┌─ TEXT EXCERPT
Because her parents were older and more experienced they knew how to handle her or because she loved every one and thought they loved her... she had a happy childhood. The fact that the family was poor in worldly goods didn't bother Verna. She was brought up on the stories that her father had been a wealthy man. He had owned lots of sheep. She was born in one of the nicest homes in Tropic, Garfield County, Utah. Her father had owned the first car in Garfield County. His first wife was the best dressed lady in Southern Utah.
The depression changed all this. With them as well as most everyone else. They had a hard time getting things that were needed. Verna's mother Mary Ann Wilson had grown up in Hillsdale and because of the cold weather they had always had a struggle to live. They learned to make everything they used. They raised sheep for the wool to spin and made thread to weave cloth. The straw from the grain was used to weave hats, the willows along the river were used to make blankets. Gloves were made from the hides of animals and embroidered with beautiful patterns. They had cows, chickens, and pigs. There was a camp house for travelers to stay in and they sold its visitors home made salt risen bread along with butter, cheese, and ham. Because of the depression Verna's father had to leave home to find work. This left her mother to care for the children. He found work in Marysvale for a while then went on up to Provo. They moved around a lot to find work. They came back to Hillsdale to visit and live.
└─
┌─ DATASET EXTRACT
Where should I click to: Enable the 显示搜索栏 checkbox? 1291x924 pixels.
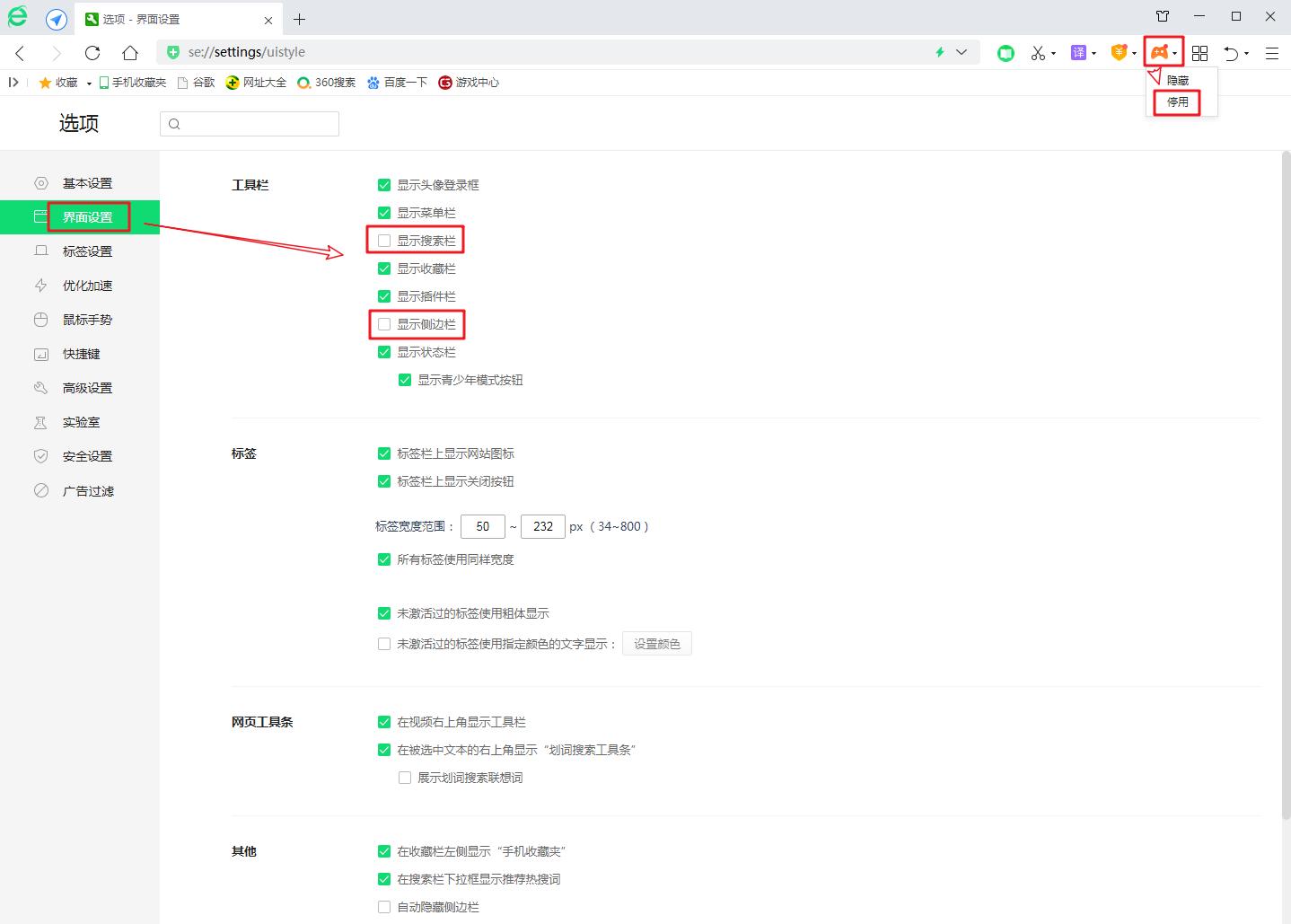click(x=384, y=240)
└─
▶ WORK TO DO
a – In the passage about Verna, where did her mother, Mary Ann Wilson, grow up?
b – Write out the stretch of the passage about Verna from "Because her parents" through "in Southern Utah.".
c – Which foods were sold to visitors at the camp house, according to the passage about Verna?
Answer from the passage about Verna alone.

▶ LIST OF SOLUTIONS
a – Hillsdale

b –
Because her parents were older and more experienced they knew how to handle her or because she loved every one and thought they loved her... she had a happy childhood. The fact that the family was poor in worldly goods didn't bother Verna. She was brought up on the stories that her father had been a wealthy man. He had owned lots of sheep. She was born in one of the nicest homes in Tropic, Garfield County, Utah. Her father had owned the first car in Garfield County. His first wife was the best dressed lady in Southern Utah.

c – Home made salt risen bread, butter, cheese, and ham.